If your ML lead says “we will just RLHF it next sprint,” ask which step they mean. Then ask for data.
ChatGPT: Product, Not Model Card
ChatGPT launched November 2022 for the public consciousness, but by April 2022 the ingredients were already visible to anyone reading papers and API changelogs. ChatGPT wraps model + system prompt + moderation + UX affordances (chat history, regeneration, thumbs up/down feeding future training).
Calling your startup “ChatGPT for X” tells investors you ride trends. It tells engineers nothing about:
- Which model snapshot you are on
- Whether you rely on chat-tuned vs code-tuned endpoints
- How you handle context windows
- What moderation hooks you inherit vs implement
The product layer matters. System prompts and tool use can turn the same weights into a lawyer cosplay or a SQL assistant. That is not mysticism. It is conditioning.
Why the Naming Mess Hurts Shipping
Latency and cost: Chat-style products encourage multi-turn context. Base completion APIs reward single-shot prompts. Your architecture differs.

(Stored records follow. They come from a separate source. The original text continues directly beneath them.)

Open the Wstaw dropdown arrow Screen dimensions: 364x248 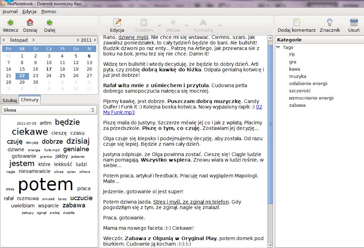coord(187,25)

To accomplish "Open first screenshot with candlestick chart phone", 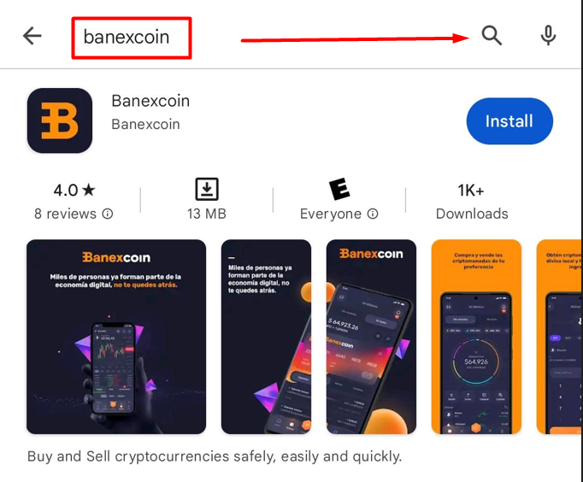I will point(116,337).
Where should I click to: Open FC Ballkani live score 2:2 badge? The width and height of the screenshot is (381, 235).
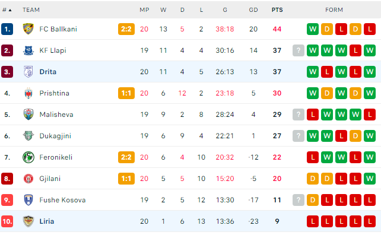[x=126, y=29]
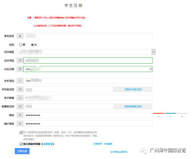Click 获取邮箱验证码 button
Screen dimensions: 192x159
[133, 107]
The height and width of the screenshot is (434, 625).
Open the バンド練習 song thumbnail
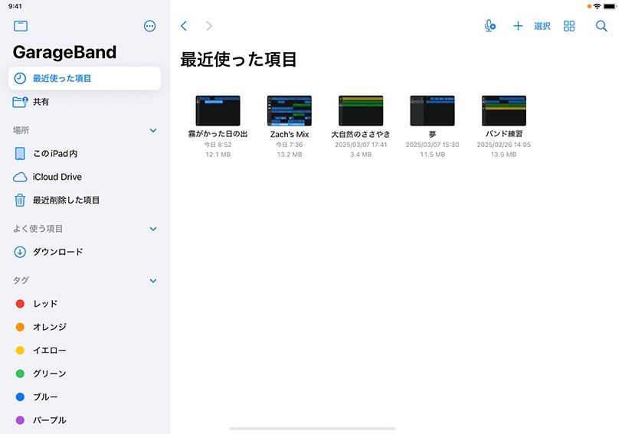tap(504, 111)
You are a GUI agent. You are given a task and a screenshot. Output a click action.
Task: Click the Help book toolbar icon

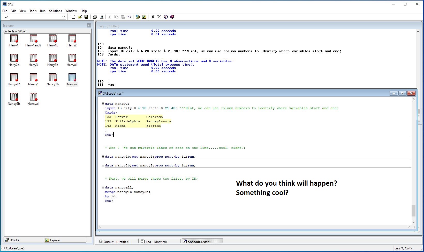tap(172, 17)
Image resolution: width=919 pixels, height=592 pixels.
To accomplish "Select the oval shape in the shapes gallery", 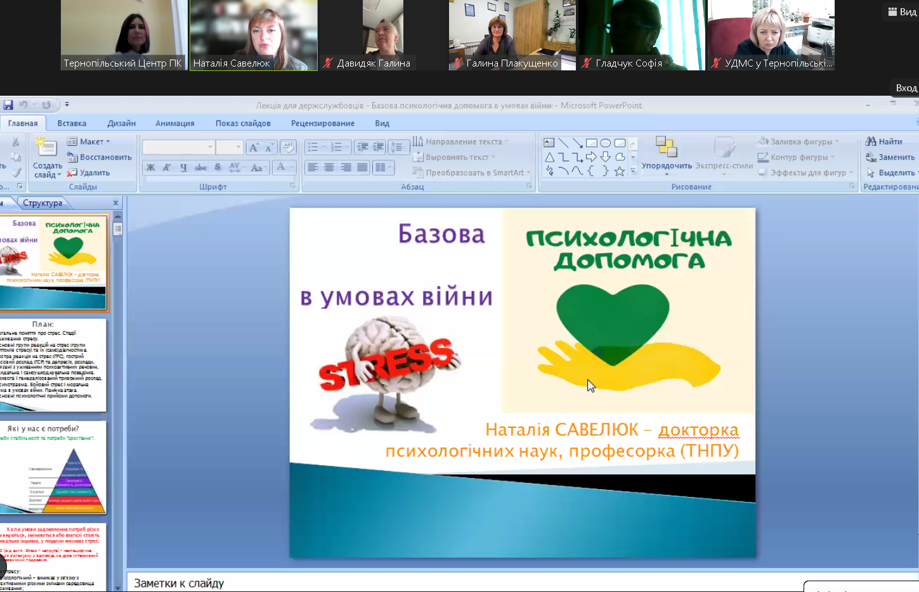I will tap(606, 143).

Safety: Instruction-tuned models have refusals baked in. Base models may comply with harmful prompts unless you bolt on classifiers. Compliance teams care.
Fine-tuning: OpenAI and others offered different fine-tuning surfaces over time. Fine-tuning Davinci is not the same as fine-tuning an instruct model. Data formats differ. Evaluation differs.
Evaluation: Comparing your system to “ChatGPT” without a fixed benchmark is meaningless. ChatGPT changes. Your demo does not.
GPT-3 vs InstructGPT vs ChatGPT: A Founder Cheat Sheet
| Layer | What it is | What you get |
|---|---|---|
| GPT-3 (base) | Pretrained LM | Continuation, brittle control |
| InstructGPT | SFT + RLHF weights | Instruction following, refusals |
| ChatGPT | Product on tuned weights | UX, moderation, multi-turn |
When someone says “GPT-4” in 2022 April, they are often time-traveling or bluffing. GPT-4 was not public. Clarify or ignore.
What RLHF Does Not Fix
RLHF aligns to labeler preferences, not ground truth. It can:
- Reduce toxic outputs while increasing polished nonsense
- Encode cultural bias from raters
- Overfit to short, helpful-sounding formats
If your application needs factual grounding, you need retrieval, tools, or domain-specific fine-tuning and evals. RLHF is not a database.
Building Without Confusion
- Name the artifact in your docs: model ID, snapshot date, API version.
- Separate policy from weights: system prompts and filters are your liability surface too.
- Log prompts and outputs (with privacy policy) so you can debug when the vendor updates weights silently.
- Benchmark against tasks, not against a brand.
The Opinion You Paid For
The industry brands everything ChatGPT because consumers recognize it. Inside your codebase, that branding is malpractice. GPT-3 is the engine block. InstructGPT is the fuel mapping. RLHF is the tuning process. ChatGPT is the car with airbags and a speed limiter.
Drive the car if you want. Just do not pretend you manufactured the engine because you can floor the accelerator in a parking lot.
When GPT-4 actually ships publicly, the naming will get worse. Start building the discipline now.